Data in this exercise START

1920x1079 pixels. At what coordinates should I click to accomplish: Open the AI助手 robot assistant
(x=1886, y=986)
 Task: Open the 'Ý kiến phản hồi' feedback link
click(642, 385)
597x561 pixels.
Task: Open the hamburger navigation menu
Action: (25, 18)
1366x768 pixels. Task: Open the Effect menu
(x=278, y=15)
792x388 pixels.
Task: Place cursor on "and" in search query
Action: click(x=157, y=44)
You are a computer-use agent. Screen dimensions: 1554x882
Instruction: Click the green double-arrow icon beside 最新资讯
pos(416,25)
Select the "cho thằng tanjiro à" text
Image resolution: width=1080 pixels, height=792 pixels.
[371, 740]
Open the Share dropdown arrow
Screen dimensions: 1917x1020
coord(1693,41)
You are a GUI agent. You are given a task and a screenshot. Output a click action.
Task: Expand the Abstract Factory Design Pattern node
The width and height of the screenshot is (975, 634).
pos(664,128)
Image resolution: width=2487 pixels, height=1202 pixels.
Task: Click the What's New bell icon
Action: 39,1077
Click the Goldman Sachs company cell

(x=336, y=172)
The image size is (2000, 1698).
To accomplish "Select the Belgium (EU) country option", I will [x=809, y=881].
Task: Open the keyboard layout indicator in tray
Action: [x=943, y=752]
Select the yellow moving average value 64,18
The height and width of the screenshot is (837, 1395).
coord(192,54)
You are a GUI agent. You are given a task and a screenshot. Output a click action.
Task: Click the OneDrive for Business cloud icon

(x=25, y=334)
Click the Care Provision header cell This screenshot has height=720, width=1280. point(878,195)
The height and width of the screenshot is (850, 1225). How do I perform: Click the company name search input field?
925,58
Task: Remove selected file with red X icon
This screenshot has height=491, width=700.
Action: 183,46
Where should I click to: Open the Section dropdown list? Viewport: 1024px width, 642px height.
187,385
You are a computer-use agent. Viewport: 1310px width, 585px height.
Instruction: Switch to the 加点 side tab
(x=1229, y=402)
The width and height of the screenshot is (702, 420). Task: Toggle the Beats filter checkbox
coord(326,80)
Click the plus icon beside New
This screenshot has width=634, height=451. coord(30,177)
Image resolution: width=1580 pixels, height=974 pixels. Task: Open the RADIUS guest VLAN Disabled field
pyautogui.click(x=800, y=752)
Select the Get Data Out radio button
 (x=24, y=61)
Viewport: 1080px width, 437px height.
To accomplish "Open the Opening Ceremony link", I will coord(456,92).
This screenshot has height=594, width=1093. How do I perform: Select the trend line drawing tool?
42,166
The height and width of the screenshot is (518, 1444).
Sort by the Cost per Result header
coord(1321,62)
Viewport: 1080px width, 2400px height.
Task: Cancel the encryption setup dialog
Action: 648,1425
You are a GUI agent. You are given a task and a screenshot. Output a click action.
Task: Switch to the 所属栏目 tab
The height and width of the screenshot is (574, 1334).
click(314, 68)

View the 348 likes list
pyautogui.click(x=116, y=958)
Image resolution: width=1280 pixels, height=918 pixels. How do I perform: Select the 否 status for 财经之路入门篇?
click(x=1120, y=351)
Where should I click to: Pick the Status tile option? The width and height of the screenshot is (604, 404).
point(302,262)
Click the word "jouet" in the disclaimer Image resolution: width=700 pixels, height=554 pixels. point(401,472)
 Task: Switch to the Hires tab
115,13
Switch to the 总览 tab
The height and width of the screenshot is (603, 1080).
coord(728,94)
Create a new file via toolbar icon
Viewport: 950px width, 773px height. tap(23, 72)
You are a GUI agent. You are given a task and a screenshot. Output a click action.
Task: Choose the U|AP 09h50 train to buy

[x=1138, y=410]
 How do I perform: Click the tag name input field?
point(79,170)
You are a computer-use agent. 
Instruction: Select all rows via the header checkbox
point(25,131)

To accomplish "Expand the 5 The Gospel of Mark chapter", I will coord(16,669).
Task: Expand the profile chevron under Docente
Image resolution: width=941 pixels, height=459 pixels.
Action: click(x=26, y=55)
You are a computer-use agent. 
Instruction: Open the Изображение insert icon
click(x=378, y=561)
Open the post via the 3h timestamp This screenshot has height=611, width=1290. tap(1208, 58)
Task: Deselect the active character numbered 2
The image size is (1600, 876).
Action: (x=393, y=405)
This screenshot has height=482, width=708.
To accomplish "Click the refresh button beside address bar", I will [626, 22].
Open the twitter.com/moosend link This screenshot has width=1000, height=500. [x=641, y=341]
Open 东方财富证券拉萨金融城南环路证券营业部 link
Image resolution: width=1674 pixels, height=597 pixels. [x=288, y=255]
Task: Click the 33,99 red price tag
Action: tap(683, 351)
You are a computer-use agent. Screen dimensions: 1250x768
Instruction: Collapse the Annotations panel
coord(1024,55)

Data in this exercise END

**Work item**
Exactly the lines above from the one with "Task: Expand the Abstract" to the one with "Click the Care", both included, are to be quoted; leave the rest out.

**Written response**
Task: Expand the Abstract Factory Design Pattern node
The width and height of the screenshot is (975, 634).
pos(664,128)
Image resolution: width=2487 pixels, height=1202 pixels.
Task: Click the What's New bell icon
Action: 39,1077
Click the Goldman Sachs company cell

(x=336, y=172)
The image size is (2000, 1698).
To accomplish "Select the Belgium (EU) country option", I will [x=809, y=881].
Task: Open the keyboard layout indicator in tray
Action: [x=943, y=752]
Select the yellow moving average value 64,18
The height and width of the screenshot is (837, 1395).
coord(192,54)
You are a GUI agent. You are given a task and a screenshot. Output a click action.
Task: Click the OneDrive for Business cloud icon

(x=25, y=334)
Click the Care Provision header cell This screenshot has height=720, width=1280. point(878,195)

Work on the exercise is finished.